Vertical Line Array: una moda o attuale Stato dell’arte nel Sound Reinforcement?
Parte X
“Everything should be made as simple as possible, but not simpler”.
“Tutto dovrebbe essere fatto nel modo più semplice possibile, ma non più semplice”.
Questa è una frase attribuita ad Einstein e mi pare che, senza essere geni come lui, tutti possiamo trovarci d’accordo con essa.
Credo che i lettori anche in questa specifica serie d’articoli abbiano potuto cogliere una riprova di questa affermazione e dell’applicazione pratica di questa “filosofia”, con riferimento al miglior compromesso che un dispositivo per medie ed alte frequenze, adatto all’impiego in VLA, dovrebbe adottare riguardo alla dispersione verticale.

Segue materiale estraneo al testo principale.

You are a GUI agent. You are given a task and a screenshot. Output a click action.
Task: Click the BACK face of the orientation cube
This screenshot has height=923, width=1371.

Certo, un tale dispositivo generalmente non è “semplificato” rispetto ad altri definibili “standard”, né dal punto di vista della progettazione né, di solito, dal punto di vista della costruzione e quindi richiede, o ha richiesto, un maggior impegno in tutti i sensi per il fabbricante, costi inclusi; ma, del resto, credo che tutti sappiano bene che per qualunque manufatto, in qualunque campo delle attività umane, ad una crescita del livello qualitativo corrisponde una crescita dell’impegno per realizzarlo, tanto più esponenziale quanto più è alta la qualità raggiunta.
Con riferimento ad un VLA moderno, quest’assunto vale anche per la parte meccanica necessaria a consentire la realizzazione delle condizioni geometriche e fisiche dell’insieme degli elementi che lo compongono; condizione necessaria per l’ottenimento di risultati acustici complessivi adeguati alla qualità propria d’ogni singolo elemento.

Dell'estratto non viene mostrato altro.